Society wants something from these people. Why don’t we pay them to do what we want?
An immodest proposal[4]
Because that wouldn’t be fair to everyone else, you will immediately say.
That is, of course, a very good point. If you start paying people who didn’t volunteer to help society, you only encourage others to hold out for more money later. Not only have you established a pattern where you reward the most recalcitrant, but you also annoy the overwhelming majority who volunteered without any reward. A bad idea, all around.
But…what if we just paid everyone? That is:
- We make a “reward” available to everyone who’s already been vaccinated.[5]
- Anyone who cannot be vaccinated for valid medical reasons qualifies for the reward as well.
- Then we make the reward available to everyone who schedules a vaccination appointment right now.
- Finally, we reduce the reward by 5% each week.
The sooner you’re vaccinated, the more reward you get. If you’re already vaccinated, you get the maximum reward. That’s it.[6]
There’s one more question to answer, though.
How much?
Society has a giant problem. It has a solution. It has quite a bit of money. But it also has other problems and other needs as well. It has other priorities. They must all be balanced and it must determine how much value it places on solving this problem efficiently and expeditiously.
There are 8M people in Switzerland, give or take. About 5M have been vaccinated by now (again, give or take).
If the reward were CHF1,000, then that’s 5B Swiss francs to dole out so far, with a cap at 8B when everyone is vaccinated.
That’s just a number I plucked out of thin air because I can multiply 5M by 1,000. When I first thought of this, I said CHF200.- to the friend I always annoy with these ideas. On consideration, I thought it might be a bit low in Switzerland. Regardless of the actual number, there are two questions that are likely to arise:
- Is it too little?
- This is a country where people have been regularly paying CHF25.- to be tested every 3 days rather than getting a free vaccination. A lot of this can probably be explained by sunken-cost theory, where they’ve committed to their anti-vaccination stance and every CH25.- they spend on it solidifies their position. If they were to change their minds now, then that money will have been wasted. The reward has to be high enough to convince them. It doesn’t have to be crazy-high because a high-enough sum right now has been shown to be quite convincing. I’m not an expert. Consult some marketing professionals and psychologists or both. Maybe ask around.
- Is it too much?
- Can the Swiss government afford the cost of such a reward program? The answer to this question will come from evaluating what the pandemic is costing Switzerland right now. Just for comparison, the best estimates for the new fighter jets the Swiss military wants is over CHF 6B. 8B to get the pandemic largely under control in Switzerland doesn’t sound exorbitant. It sounds eminently reasonable.
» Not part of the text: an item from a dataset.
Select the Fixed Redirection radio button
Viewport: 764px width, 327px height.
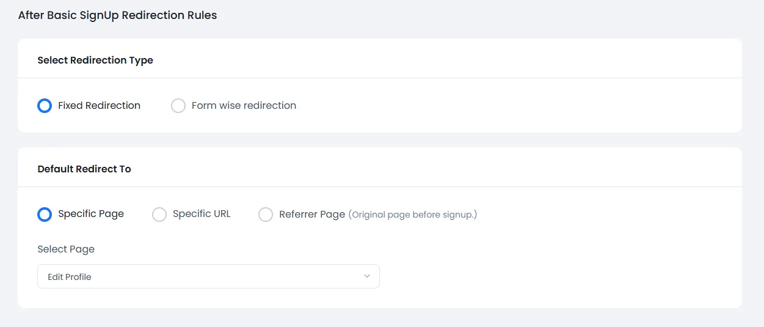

I don’t know if this idea came from the ZDF Magazin Royale I watched this morning—Fahren ohne Fahrschein on December 3rd, 2021—but the mechanics are similar. The show was about how Germany spends ten times as much money criminalizing people for riding public transportation without tickets than it would to just pay for the tickets for those who can’t afford to pay for them.
In that case, those who would be rewarded by such a reversal of policy—the indigent—are far more sympathetic than those who haven’t yet been vaccinated. But the principle applies, no? If it costs more to punish the asocial than to pay them, then it makes more sense to pay them. Doing anything else would be foolish.